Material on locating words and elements
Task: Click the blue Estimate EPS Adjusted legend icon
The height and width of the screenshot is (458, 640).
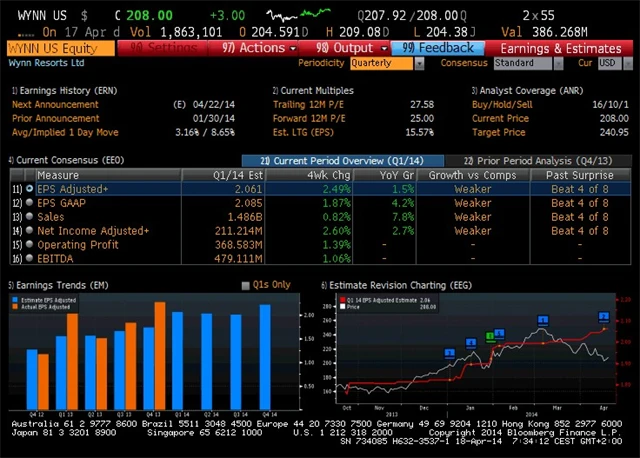Action: [x=14, y=300]
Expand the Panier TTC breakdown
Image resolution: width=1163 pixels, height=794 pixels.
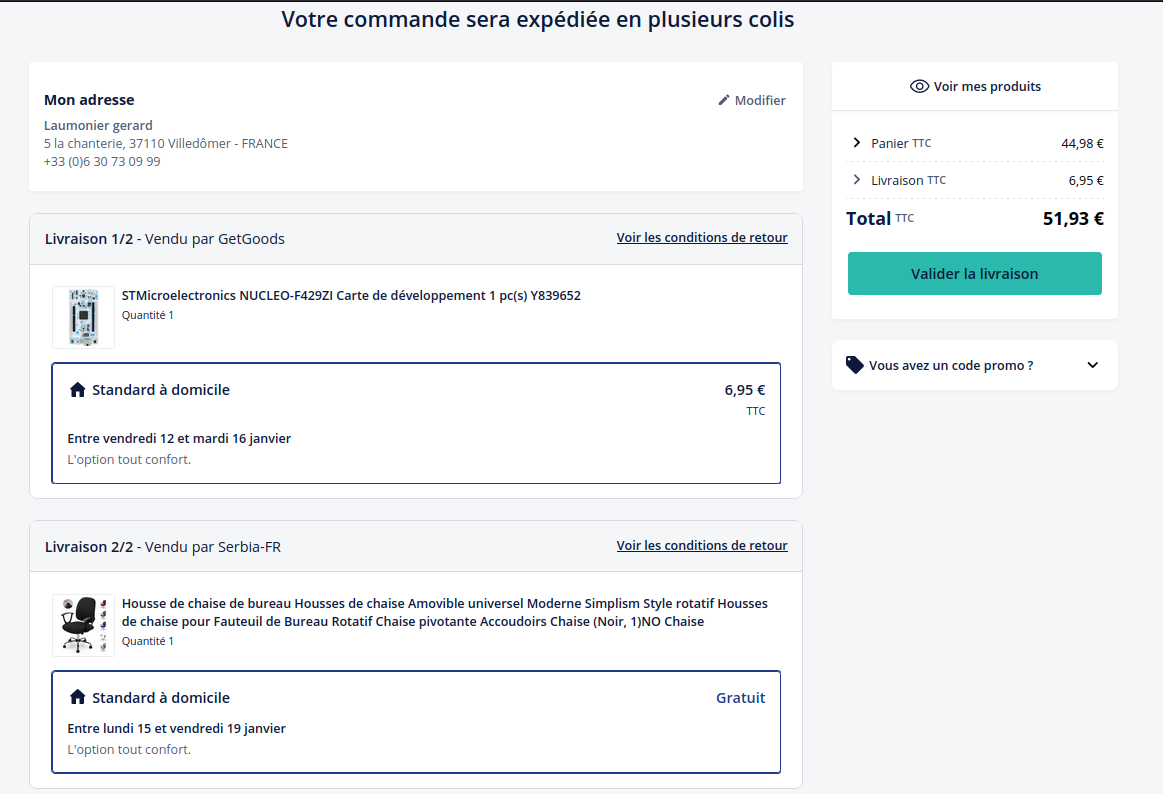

_Problem details_. Rewrite all of the material above, requests included, offsetting every coordinate in the answers by 144. Leave the pictures out.

_Output_.
Task: Click the blue Estimate EPS Adjusted legend icon
The height and width of the screenshot is (458, 640).
Action: [x=158, y=444]
Expand the Panier TTC breakdown
Image resolution: width=1163 pixels, height=794 pixels.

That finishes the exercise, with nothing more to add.